Commodore Captain Geoffrey Marr, DSC RD; born August 23, 1908, died March 4 1997

GEOFFREY Marr, who has died at the age of 88, was one of the most distinguished merchant sailors of our time and his death symbolises the end of an era in which travel to far distant lands had perforce to be by sea.

This was the age of the luxury liner, an age that was abruptly brought to an end soon after the Second World War, which saw the development of long-range aircraft capable of carrying passengers in comfort and safety at high speeds and above the worst of the weather.

Geoffrey Marr went to sea a few days after his fourteenth birthday in 1922 and after two years' training in HMS Conway he served his apprenticeship with Elders and Fyffe Ltd. He gained his master's ticket in 1933, joined the Cunard Line in 1936, and, apart from five years in the Second World War when the Royal Navy claimed him, he served the rest of his career in Cunard, rising to the highest possible rank of Commodore Captain of the whole Cunard fleet.

Geoffrey Thrippleton Marr was born in Pontefract, Yorkshire, in 1908. Both his father and his mother came from farming families. With this background his insistence at a relatively early age on going to sea met with some dismay and it was with many misgivings that his father made the necessary arrangement for his training.

Like Lord Nelson and many other famous sailors, Marr was prone to seasickness but this did not deter him, and his progress up the ladder of promotion was steady and encouraging.

His great love was for big ships and in the Cunard company he was in his element. His love affair with the biggest ship of all at that time, the Queen Mary, began in June 1938 when he was appointed junior third officer. He always remembered his first sight of her when he stood on the dock in Southampton gazing up at the sheer bulk of her enormous hull, almost one-fifth of a mile long, wondering how on earth anyone could control a ship of that size.

In 1940 the war interrupted his Cunard career and his first appointment was to contraband control at Ramsgate where he spent several miserable winter months in very small, fast launches. He was next transferred to a steam drifter in which he took part in the Dunkirk evacuation, but was grateful before long to be seconded to HMS King George V, Britain's newest battleship. In this ship he served for some time and took part in the exciting chase and sinking of the German battleship Bismarck.

After a spell of convoy service in frigates both in the Baltic and the Mediterranean Lieutenant Marr finished his war service in Malaysian waters, being present in Singapore at the Japanese surrender. When he left the Royal Navy he was awarded the Distinguished

Service Cross.

Back in Cunard he served as junior first officer in RMS Mauritania for a short period but was delighted to rejoin his old love, the Queen Mary, and for the rest of his career most of his service was to be in this ship or her sister ship, the Queen Elizabeth - both of course Clyde built.

In the busy and profitable period immediately after the war he commanded in turn both these fine vessels and in them he made a host of influential friends. He was particularly proud of his enduring friendship with Queen Elizabeth the Queen Mother.
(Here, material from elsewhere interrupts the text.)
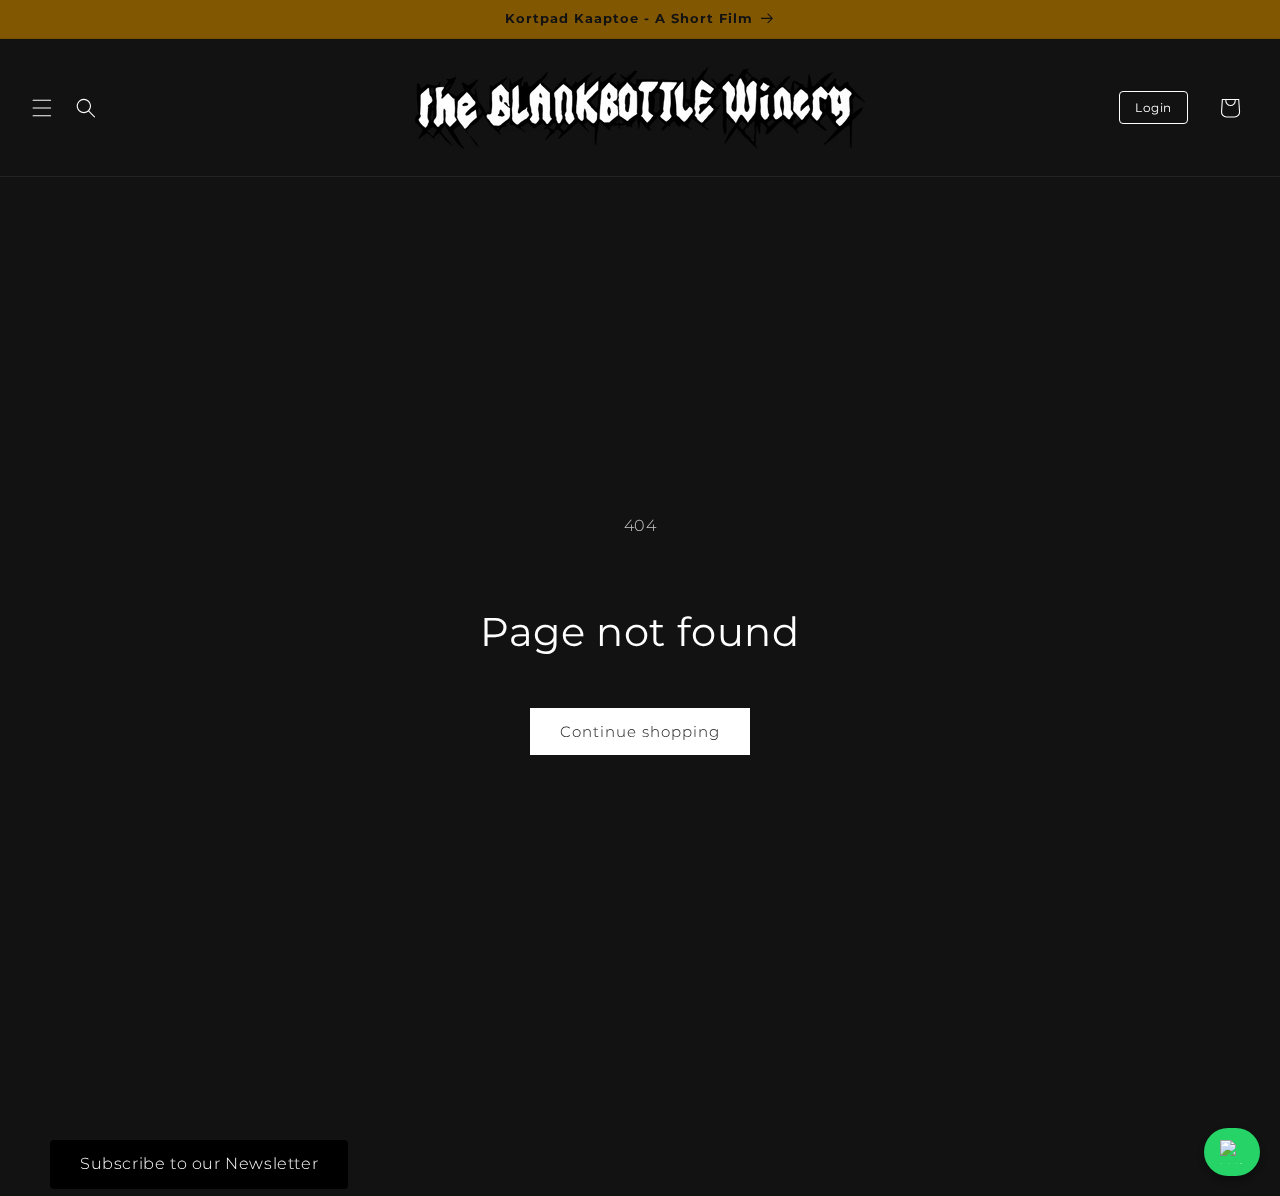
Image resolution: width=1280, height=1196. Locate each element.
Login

Commodore Geoffrey Marr's career was as illustrious as that of any sailor of his time and though his health became progressively more fragile towards the end, he died full of happy memories. He will be greatly missed by his family and his many friends including the present writer who was serving as a junior electrical officer in the Queen Mary at the time when he first joined the Cunard company. He leaves a son and a daughter.